As stated above revolutions tend to go from arbitrary power to arbitrary power. This happened with Cromwell's military dictatorship in the English Revolution and with Lenin's dictatorship in Russia. It also happened in France.With the passing of the crisis of 1793-94 there was a backlash against the radical Jacobins and their reign of terror. A more moderate government, the Directory, took over and found many of the old problems (e.g., food shortages and inflation) re-emerging. It also found a new coalition of foreign enemies ranged against it, even more scared of the revolution after its recent, nearly miraculous comeback. In such a situation, the solution lay with the army, much as it did with Cromwell's New Model Army in England and Lenin's Red Army in Russia. Likewise, in France, it was an ambitious young artillery officer, Napoleon Bonaparte, who seized power and established a military dictatorship.
On the surface, it may seem that Napoleon killed the French Revolution and that nothing had been gained. However, one should keep in mind it was powerful revolutionary forces that brought him to the top and gave his army the power to march across and dominate Europe. Napoleon may have tamed the revolution's more chaotic aspects and stifled its more radical innovations (especially in the way of democracy), but he also consolidated it. He kept and expanded its administrative and economic reforms. He codified into law its principles of social and legal equality for all men. And he shamelessly used the concept of nationalism to inspire his armies in battle. He also provided the stability necessary for economic growth and the further rise of the middle class. And it was the combination of repressing parts of the revolution and fostering others that gave Napoleon and France the power to conquer or dominate nearly all Europe by 1807.
Whether or not he meant to, Napoleon also spread the revolutionary ideals of liberalism and nationalism across Europe where they took root and grew into a force largely responsible for his eventual defeat.
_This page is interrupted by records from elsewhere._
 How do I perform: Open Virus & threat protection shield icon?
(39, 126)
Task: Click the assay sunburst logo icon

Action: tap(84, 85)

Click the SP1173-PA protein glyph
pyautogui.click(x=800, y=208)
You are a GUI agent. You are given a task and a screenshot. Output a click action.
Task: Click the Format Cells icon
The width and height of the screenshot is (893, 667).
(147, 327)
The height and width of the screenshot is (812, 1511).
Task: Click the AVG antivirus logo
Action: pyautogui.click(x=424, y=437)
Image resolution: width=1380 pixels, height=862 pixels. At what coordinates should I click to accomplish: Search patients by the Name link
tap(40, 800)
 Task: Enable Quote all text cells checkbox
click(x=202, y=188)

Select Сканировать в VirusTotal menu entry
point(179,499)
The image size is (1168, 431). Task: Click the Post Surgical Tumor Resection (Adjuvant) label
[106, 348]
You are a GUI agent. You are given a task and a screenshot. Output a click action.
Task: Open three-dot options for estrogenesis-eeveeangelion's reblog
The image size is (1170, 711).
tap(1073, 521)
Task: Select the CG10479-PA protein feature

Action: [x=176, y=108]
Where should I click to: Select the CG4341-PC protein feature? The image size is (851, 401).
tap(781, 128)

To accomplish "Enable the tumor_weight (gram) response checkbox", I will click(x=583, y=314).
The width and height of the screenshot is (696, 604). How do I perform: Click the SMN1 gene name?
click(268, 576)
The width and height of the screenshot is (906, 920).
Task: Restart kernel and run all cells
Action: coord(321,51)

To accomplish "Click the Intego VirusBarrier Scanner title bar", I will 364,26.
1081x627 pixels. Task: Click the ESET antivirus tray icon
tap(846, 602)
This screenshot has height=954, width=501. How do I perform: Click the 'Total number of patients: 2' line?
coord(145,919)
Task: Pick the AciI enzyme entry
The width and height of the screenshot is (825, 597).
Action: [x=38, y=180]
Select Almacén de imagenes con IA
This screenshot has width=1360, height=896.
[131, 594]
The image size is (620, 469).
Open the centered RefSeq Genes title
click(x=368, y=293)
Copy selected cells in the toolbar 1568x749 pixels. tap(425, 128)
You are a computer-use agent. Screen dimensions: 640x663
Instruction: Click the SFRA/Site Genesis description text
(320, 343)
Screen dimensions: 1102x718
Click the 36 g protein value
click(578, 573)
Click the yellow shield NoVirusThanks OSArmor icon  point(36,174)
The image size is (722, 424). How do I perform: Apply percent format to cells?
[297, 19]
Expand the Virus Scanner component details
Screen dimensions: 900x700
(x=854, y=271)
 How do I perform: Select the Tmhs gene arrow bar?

Foreign powers armed the masses and invoked the power of their own nationalism to defeat Napoleon by 1815. Long after Napoleon the ideas of the revolution imbedded in the law codes he had imposed upon Europe continued to take root and grow, first in Europe, and then by way of Europe's colonial empires, across the globe. Then it was the turn of non-Europeans to use the powerful ideas of the French Revolution to overthrow European rule in much the same way that Europeans had used those same ideas to overthrow Napoleon. When put into that kind of perspective, one can see what a powerful force the French Revolution has been in modern history.